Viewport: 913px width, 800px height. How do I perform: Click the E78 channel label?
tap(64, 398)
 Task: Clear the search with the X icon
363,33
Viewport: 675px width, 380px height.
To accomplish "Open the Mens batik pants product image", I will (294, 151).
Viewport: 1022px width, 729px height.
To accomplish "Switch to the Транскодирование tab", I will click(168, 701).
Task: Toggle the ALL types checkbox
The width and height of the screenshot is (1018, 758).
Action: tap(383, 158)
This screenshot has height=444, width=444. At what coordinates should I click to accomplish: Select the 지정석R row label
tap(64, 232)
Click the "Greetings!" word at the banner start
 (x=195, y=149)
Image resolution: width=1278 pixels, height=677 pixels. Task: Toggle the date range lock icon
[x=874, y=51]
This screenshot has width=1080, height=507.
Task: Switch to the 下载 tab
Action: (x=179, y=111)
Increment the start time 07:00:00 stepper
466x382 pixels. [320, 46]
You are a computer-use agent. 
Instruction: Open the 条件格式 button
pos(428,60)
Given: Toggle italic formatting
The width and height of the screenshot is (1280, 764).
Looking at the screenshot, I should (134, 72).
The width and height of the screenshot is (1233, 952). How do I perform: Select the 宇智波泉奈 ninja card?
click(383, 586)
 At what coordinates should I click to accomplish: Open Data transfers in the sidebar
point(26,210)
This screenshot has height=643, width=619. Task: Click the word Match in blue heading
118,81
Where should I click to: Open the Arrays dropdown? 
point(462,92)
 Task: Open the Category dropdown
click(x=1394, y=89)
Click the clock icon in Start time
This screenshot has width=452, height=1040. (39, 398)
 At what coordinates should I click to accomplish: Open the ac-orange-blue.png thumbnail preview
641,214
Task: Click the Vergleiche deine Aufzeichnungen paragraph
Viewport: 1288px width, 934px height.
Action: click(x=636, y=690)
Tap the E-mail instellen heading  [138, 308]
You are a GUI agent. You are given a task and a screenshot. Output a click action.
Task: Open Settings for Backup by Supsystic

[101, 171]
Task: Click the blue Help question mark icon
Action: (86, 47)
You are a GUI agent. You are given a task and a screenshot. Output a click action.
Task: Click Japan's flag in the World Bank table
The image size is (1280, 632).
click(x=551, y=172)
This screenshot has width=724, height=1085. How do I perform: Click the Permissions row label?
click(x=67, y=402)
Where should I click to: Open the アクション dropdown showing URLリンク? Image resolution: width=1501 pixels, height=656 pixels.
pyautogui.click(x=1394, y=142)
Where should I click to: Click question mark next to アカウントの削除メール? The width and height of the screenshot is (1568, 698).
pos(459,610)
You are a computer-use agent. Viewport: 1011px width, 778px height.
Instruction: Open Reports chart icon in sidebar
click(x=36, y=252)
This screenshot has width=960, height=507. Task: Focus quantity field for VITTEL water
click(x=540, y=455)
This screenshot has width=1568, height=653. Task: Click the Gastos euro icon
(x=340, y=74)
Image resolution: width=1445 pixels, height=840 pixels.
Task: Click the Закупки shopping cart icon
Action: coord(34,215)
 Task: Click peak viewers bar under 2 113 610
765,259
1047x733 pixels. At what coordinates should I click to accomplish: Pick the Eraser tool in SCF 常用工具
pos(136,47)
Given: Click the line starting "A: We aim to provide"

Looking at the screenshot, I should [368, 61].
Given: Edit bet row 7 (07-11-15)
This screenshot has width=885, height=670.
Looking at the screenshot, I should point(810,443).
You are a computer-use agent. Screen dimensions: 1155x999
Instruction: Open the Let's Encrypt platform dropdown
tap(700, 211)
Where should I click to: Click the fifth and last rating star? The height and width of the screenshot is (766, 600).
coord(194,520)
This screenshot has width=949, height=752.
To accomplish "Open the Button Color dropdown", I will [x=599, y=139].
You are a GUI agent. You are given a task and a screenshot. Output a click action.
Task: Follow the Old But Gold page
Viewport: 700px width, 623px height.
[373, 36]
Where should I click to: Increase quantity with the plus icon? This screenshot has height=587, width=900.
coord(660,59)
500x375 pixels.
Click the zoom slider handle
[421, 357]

### What is expected
Report all lines in the records that include the string "will".

### Completed exercise
To accomplish "Open the Mens batik pants product image", I will (294, 151).
To accomplish "Switch to the Транскодирование tab", I will click(168, 701).
To accomplish "Open the Button Color dropdown", I will [x=599, y=139].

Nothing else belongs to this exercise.